Let me coin the phrase Skin ID. Since Watch has a scanner on the back, why not add one that scans your skin and moles and hair wherever you place Watch, and identifies you that way, instead of the password?
The way Watch works now is easy enough, but it means that anyone with your password can get into your Watch while you’re away, charging it, or even sleeping. Watch won’t work until you enter the password. iPhone won’t either, but that’s only after a restart or power on. You still need that password.
Watch Series-whatever in the near future might have some kind of biometric sensor on the back or integrated into a Watch band that makes it easier than a password or even Face ID. Apple has a patent that displays a thermal sensor that can use wrist hair patterns and skin texture which then can authenticate your identity and unlock the watch.
Patently Apple tracks the company’s patents and this one might have legs.
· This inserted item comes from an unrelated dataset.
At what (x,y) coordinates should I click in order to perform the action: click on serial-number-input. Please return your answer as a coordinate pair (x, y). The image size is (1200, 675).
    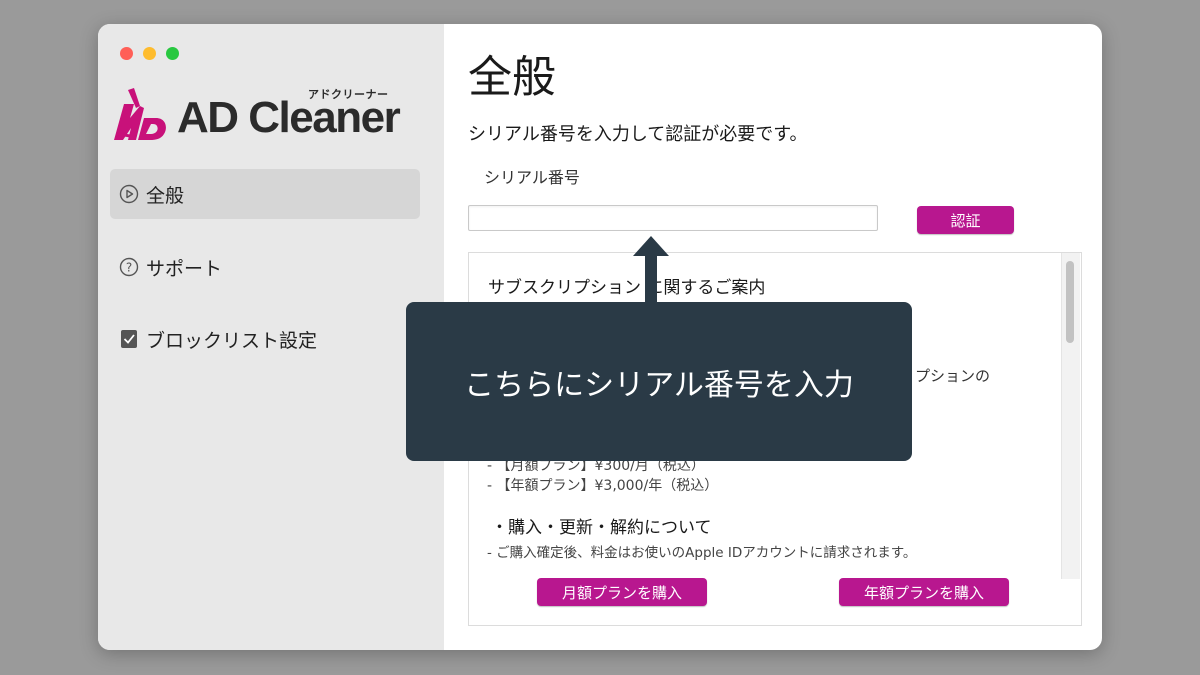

At least, legs enough to show up on a product in the near future. Most of Apple’s patents never show up in a product.
Why does this patent have some legs?
One patent covers the possible implementation of a next-generation form of Biometrics just for Apple Watch. A second patent covers an Apple Watch band with an illumination system that could provide live icons that change to inform users of health status etc.
In other words, Apple Watch could display icons with alerts to notify you of your health status. Something like that already works with the built-in heart rate sensor but could go beyond something so critical.
With always-on Siri listening to your every word (yes, there might be a battery life breakthrough this century; maybe a solar-powered Watch), such icons could come to life and issue dire warnings.
- Wil, this is the third time this week that Kate hung up on you; is there a problem?
- Wil, you are driving too fast now, so I’m going to slow down the car to a safe level.
- Wil, you are one day overdue for a shower and a shave; people nearby are beginning to complain (Sir will have super hearing in AirPods version 5 by then).
The technology is
hear here already but why haven’t we seen anything with voice recognition yet? All our devices have multiple microphones. Voice recordings are something akin to fingerprints. Where is voice recognition? Or, rather, Voice ID.
Look at all the security options we could have in the not-too-distant future. Passwords, Face ID, Touch ID, Skin ID, and Voice ID.